= James Russell (New Brunswick politician) =

Canadian politician

James Russell (November 15, 1824 – November 21, 1915) was a second generation farmer and respected political figure in New Brunswick, Canada. He represented Charlotte County in the Legislative Assembly of New Brunswick from 1886 to 1899, first as an independent and later as a Liberal member. Unsuccessful in his first attempt at a by-election on March 14, 1871, and defeated at the general election of 1882, he once again offered and was elected in 1886, and was subsequently returned to the Provincial Legislature in 1890, 1892, 1895, and again in 1899 and sat as a member until the dissolution of the house in 1903. He retired from political life at the age of seventy-nine and returned to Bayside, Charlotte County, NB.

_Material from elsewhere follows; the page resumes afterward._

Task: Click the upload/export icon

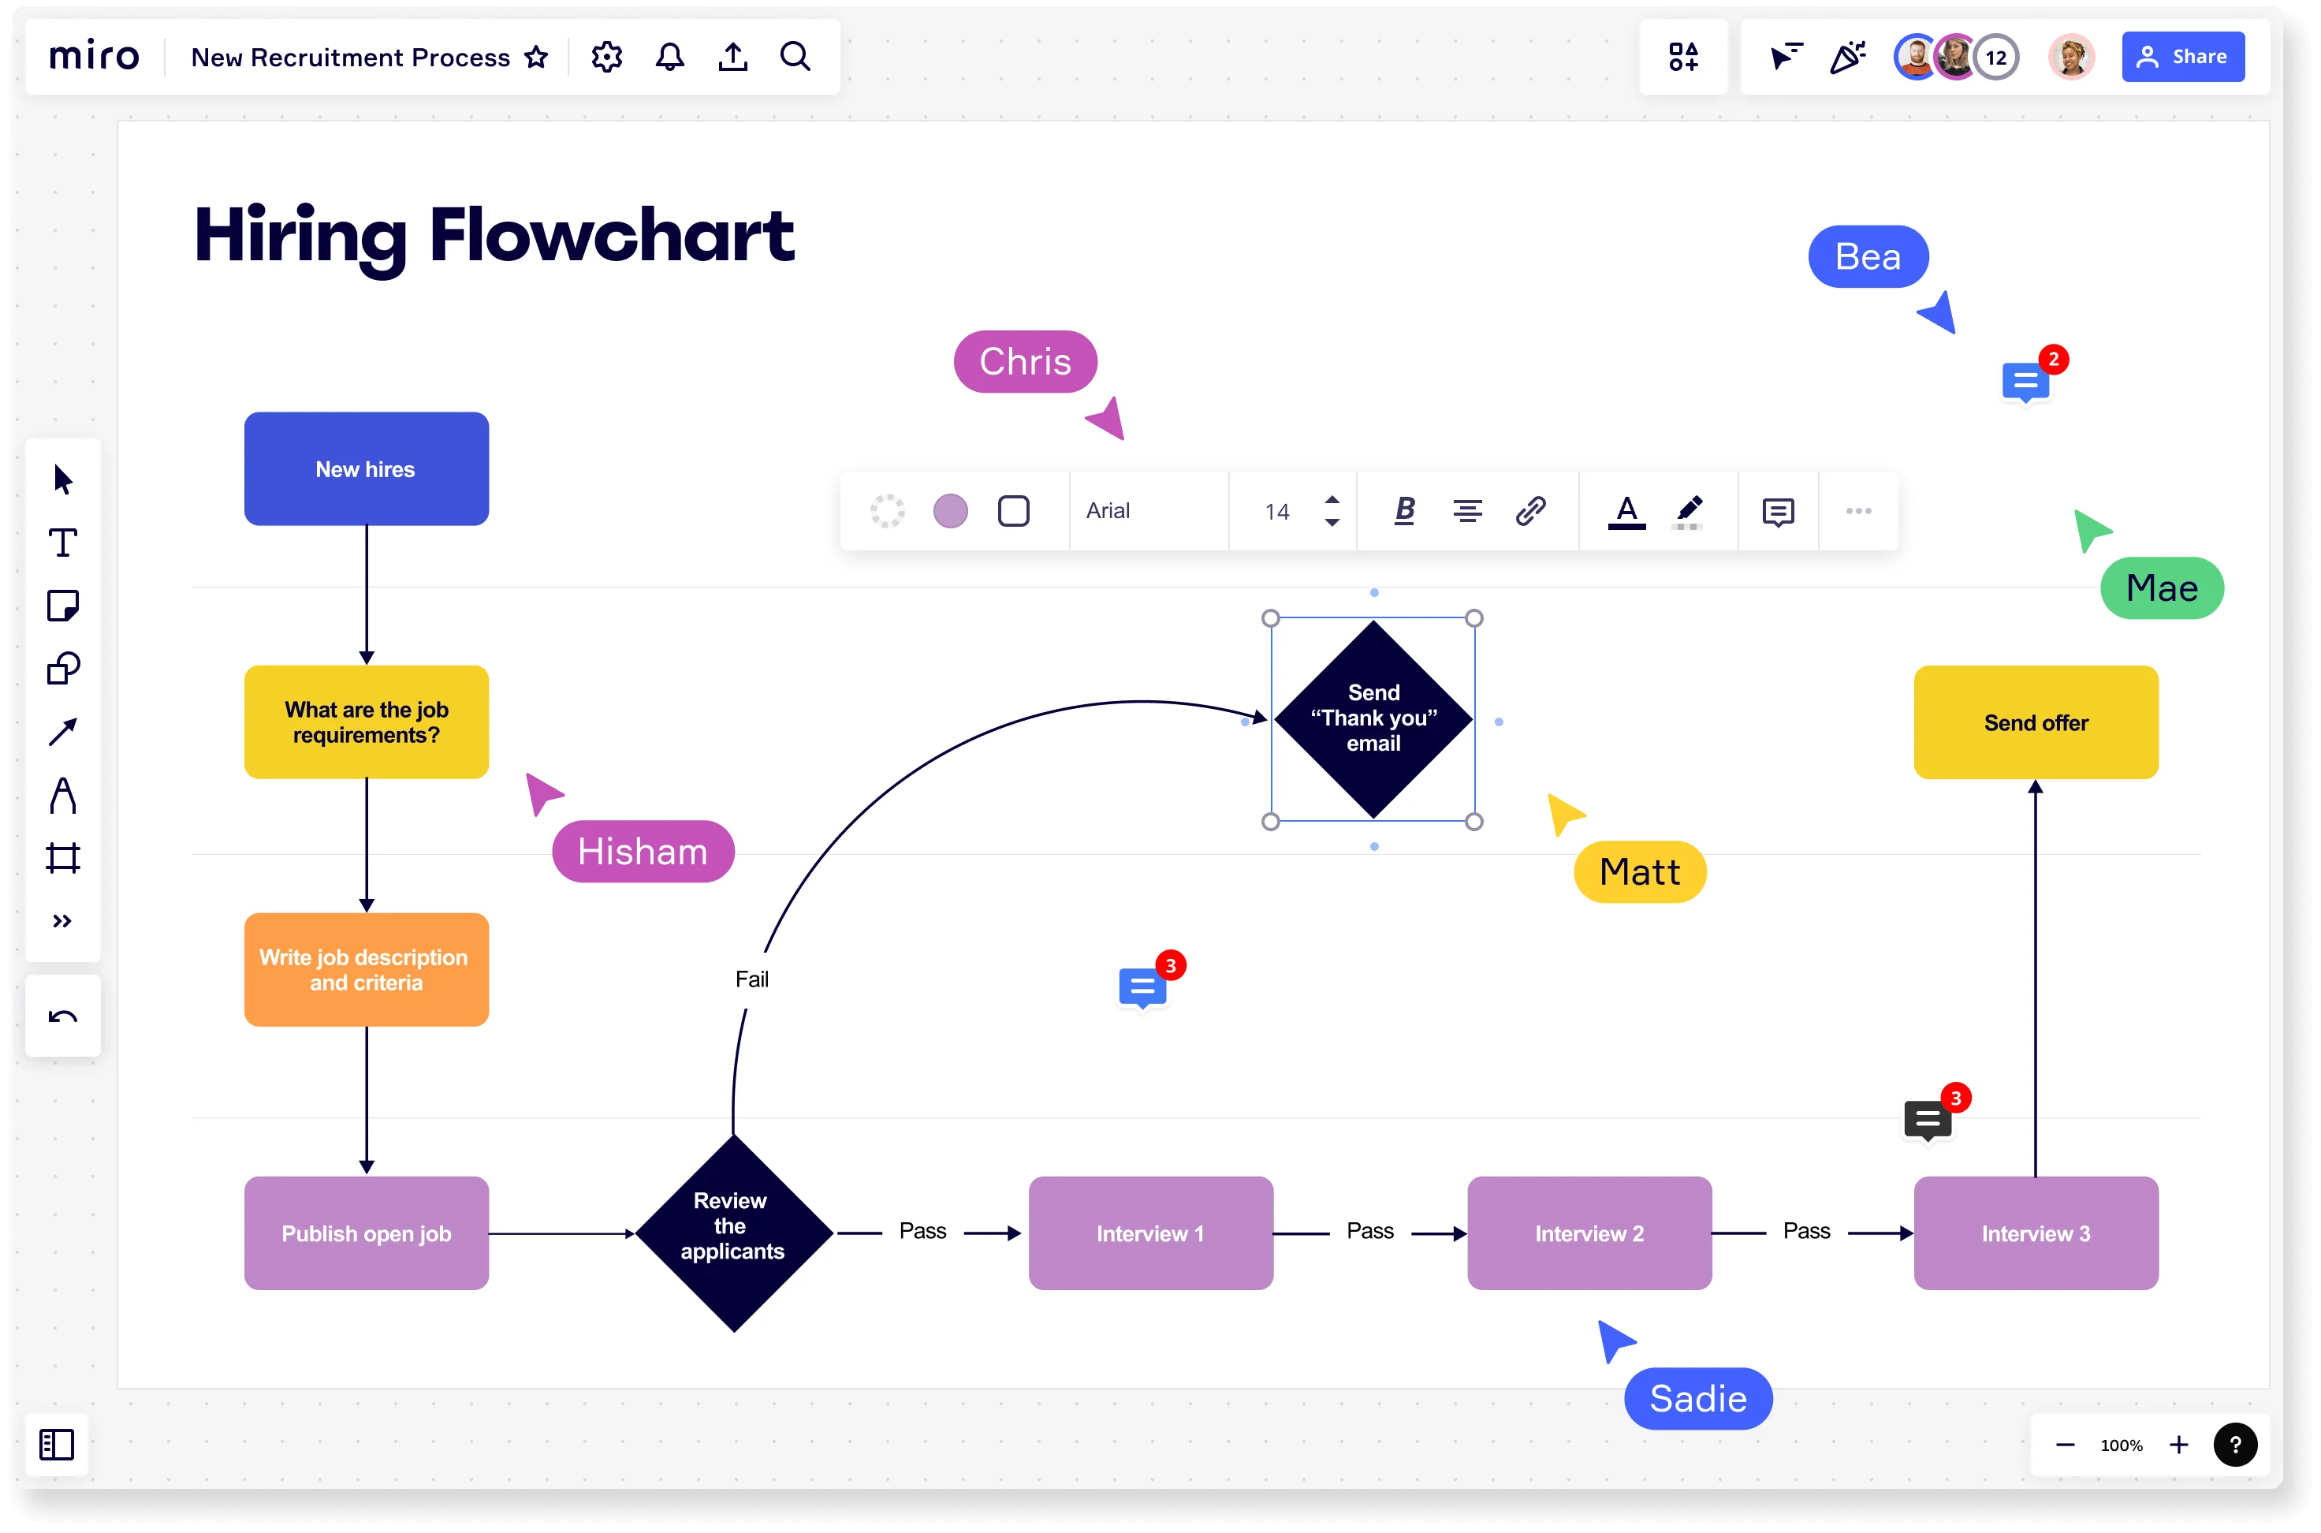Action: point(732,57)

He was born in Bayside, New Brunswick, of Scottish descent, and was educated there. His grandfather was one of many Castine Loyalists who received land grants in 1783. In 1851, he married Agnes McDouall, the daughter of Alexander McDouall and Margaret Cumming McDouall of High Curghie, Scotland. They had two sons: James Alexander Russell and John McDouall Russell. Russell was a magistrate and a member of the council for Charlotte County, serving two terms as county warden.

James Russell died on November 21, 1915, in Bayside, New Brunswick, and is buried at the Sandy Point Cemetery there.